By Kishali Pinto-Jayawardena –

Kishali Pinto-Jayawardena

Kishali Pinto-Jayawardena

At the close of a year that has proved to be disastrously negative for Sri Lankan democracy, Sri Lankans should look to the Indian people to see the manner in which democracy is defended by bold action on the ground.

Lessons from across the Palk Strait

This Saturday, India’s unassuming anti-corruption activist Arwind Kejriwal assumed office as Delhi’s seventh – and youngest – Chief Minister after resoundingly defeating his predecessor, seasoned front-liner of the Congress Party Sheila Dixit in assembly polls earlier this month.

This was just one year after he formed his own party, fittingly called the Aan Aadmi or the common person’s party. Greeted by ecstatic supporters as he gave his induction speech, Kejriwal warned that the fight was only beginning and asked the public not to bribe officials. ‘Come to us and we will get the job done’ he said. Colorfully terming the Indian political arena as a ‘cesspool of political horror,’ among his very first acts was the banning of VIP convoys for politicians.

These are sentiments which find resonance on this side of the Palk Strait. Certainly, Indian and Sri Lankan politics are characterized by similar horrors of huge corruption, bad governance and non-accountability of the State. But the comparison ends there, of course.

The vitality of India’s anti-corruption movement, encompassing activists, lawyers, academics, judges and ordinary citizens cannot be matched in any way in Sri Lanka. And while it may be easy to blame an authoritarian Presidency, post-war militarization, a pathetically defunct opposition or manifold other factors, the truth of the matter is that the blame lies very much on ourselves, none other.

What is the role of the judiciary?

Indeed, this logic applies in many other spheres as well. The Indian Supreme Court has been a powerful ally of the anti-corruption movement in that country and has been so bold as to put ministers in jail for manifest bribe-taking.
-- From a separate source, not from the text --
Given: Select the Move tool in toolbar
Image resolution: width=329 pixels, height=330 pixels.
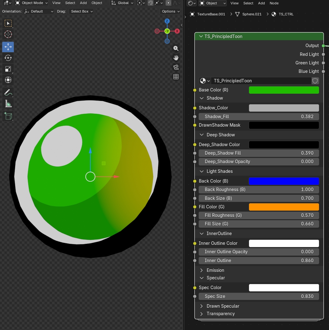Looking at the screenshot, I should [8, 47].
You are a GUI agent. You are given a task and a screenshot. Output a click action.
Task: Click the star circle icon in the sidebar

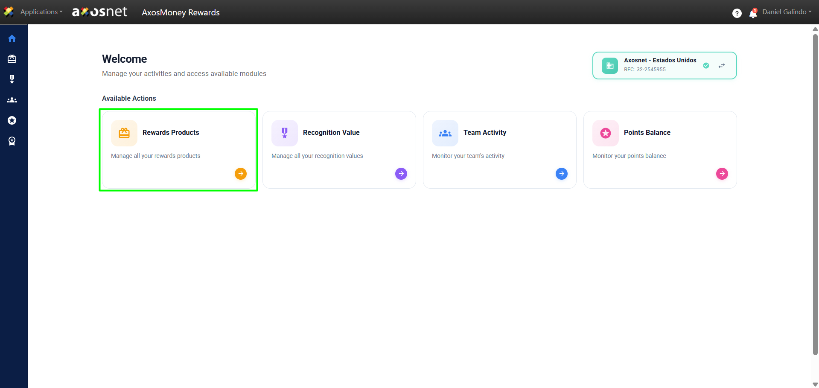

In comparison, what has been the role of our legal system? This year has seen not only the witch-hunt impeachment of a Chief Justice but also scandalous controversy over the sacking of the principal of the law college allegedly over charges that he favoured his son during the holding of examinations. As is an open secret in Hulfsdorp, similar allegations had been leveled in respect of President Mahinda Rajapaksa’s son at a time when this former principal was in office. So we recall that old complaint, namely when the head is corrupt, what can the body do?

Indeed, Sri Lanka’s top to bottom spiral of bribery and corruption is now so stupendous that grim forebodings of financial crisis are articulated by former officials of Sri Lanka’s state financial institutions. Corruption scandals include the ethanol racket, massive road and expressways commissions and the building of uselessly extravagant airports and zoos. Meanwhile the price of sprats and dhal is increased even as the government devises more ways to extract money from the hapless citizenry. When is this nonsense going to stop? Yet these are the very same politicians who are elected to power, time and time again.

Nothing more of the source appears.